Ternus inherits a company that is behind on AI infrastructure. The Silicon Valley peers Apple competes with for talent, for developer attention, and increasingly for consumer expectations are spending tens of billions of dollars per quarter on AI compute. Apple’s strategy has been to run AI models on-device, which preserves privacy but limits capability. The cash policy shift suggests the company may be preparing to invest more aggressively, whether in its own AI infrastructure, in partnerships, or in acquisitions of AI companies that can accelerate its capabilities.

The continuity

Ternus’ first public comments as CEO-in-waiting were carefully calibrated to reassure investors that the financial discipline Cook built would not be abandoned. He said he intended to run Apple’s finances alongside Parekh with the same “deep thoughtfulness, deliberateness, and discipline” as his predecessor. He described Apple’s product road map as the most exciting in his 25-year career but declined to share specifics. Cook, who will remain as executive chairman, described Ternus as the right leader for Apple’s next chapter.

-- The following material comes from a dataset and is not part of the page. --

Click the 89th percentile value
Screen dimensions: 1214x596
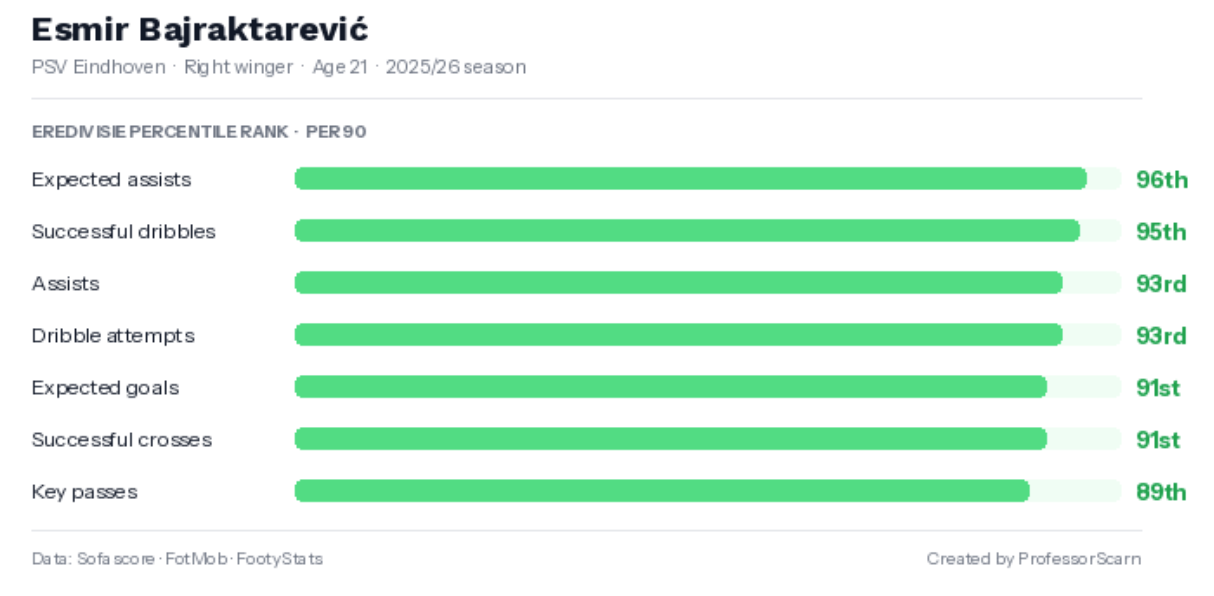tap(1161, 492)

The pattern is familiar from previous Apple CEO transitions. When Cook took over from Jobs, his first major financial move, restoring the dividend, was designed to signal that a new leader could maintain continuity while adapting to changed circumstances. The question of whether AI-era technology valuations are sustainable hangs over every major tech company, and Apple’s answer under Ternus appears to be that it will invest in AI capabilities while maintaining financial conservatism. The $100 billion buyback says the old strategy is not dead. The end of net cash neutrality says the new strategy needs room to breathe.

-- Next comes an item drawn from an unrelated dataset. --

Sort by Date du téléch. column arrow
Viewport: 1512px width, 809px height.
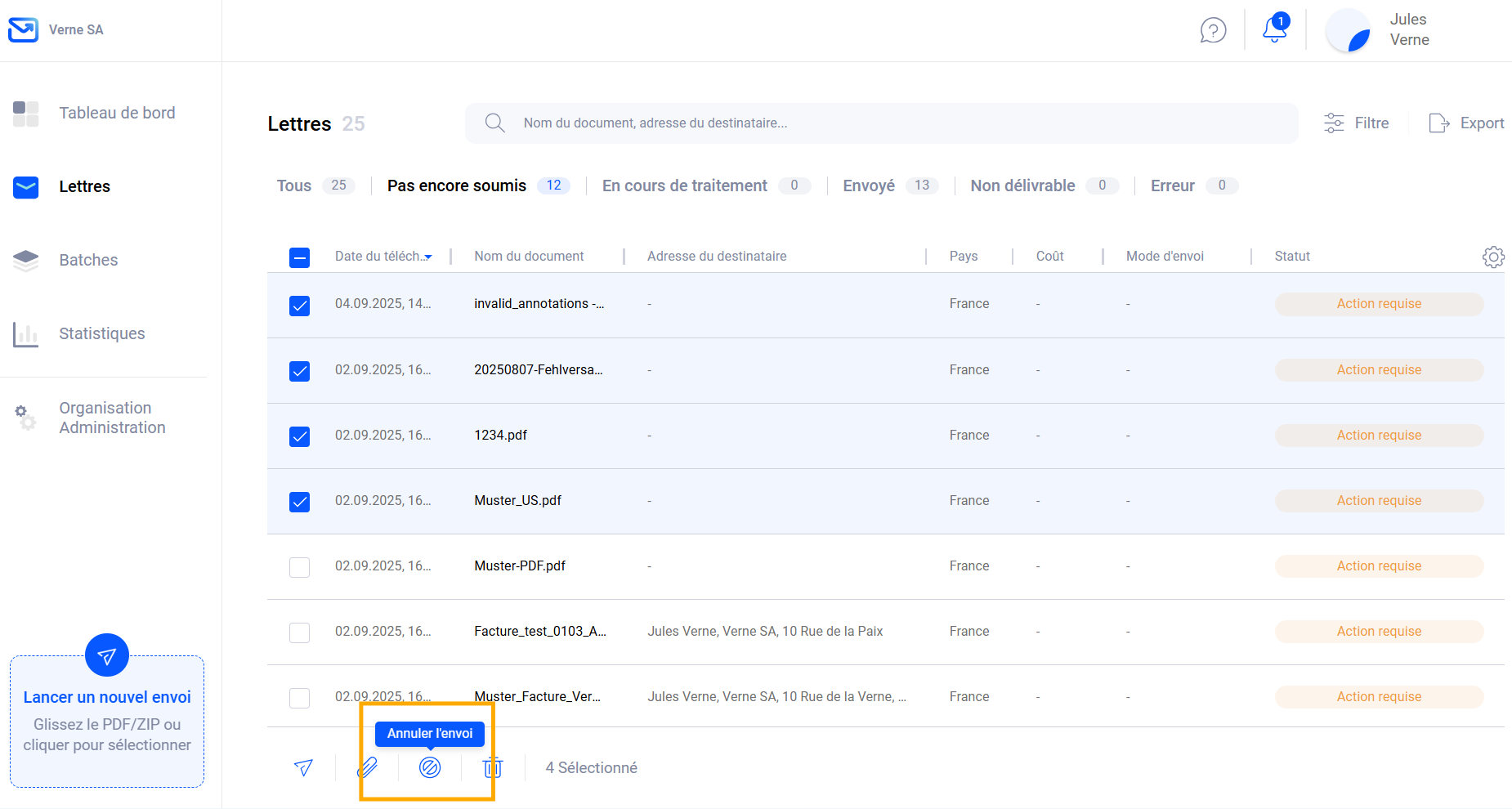point(427,257)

Each of Apple’s three CEO eras has been defined by a different relationship with cash. Jobs hoarded it because he remembered what it felt like to have none. Cook returned it because he understood that shareholders are customers too. Ternus is being given permission to keep it, because the next wave of products Apple needs to build, AI devices, autonomous systems, and the infrastructure to support them, will require capital on a scale that the company has never deployed. Apple’s AI strategy is still being defined, and the regulatory and technical challenges are real. But the financial framework is now in place for Ternus to invest more aggressively than any Apple CEO since Jobs. Whether he does, and whether the market rewards him for it, will determine whether Apple’s next $4 trillion comes from returning cash or from deploying it.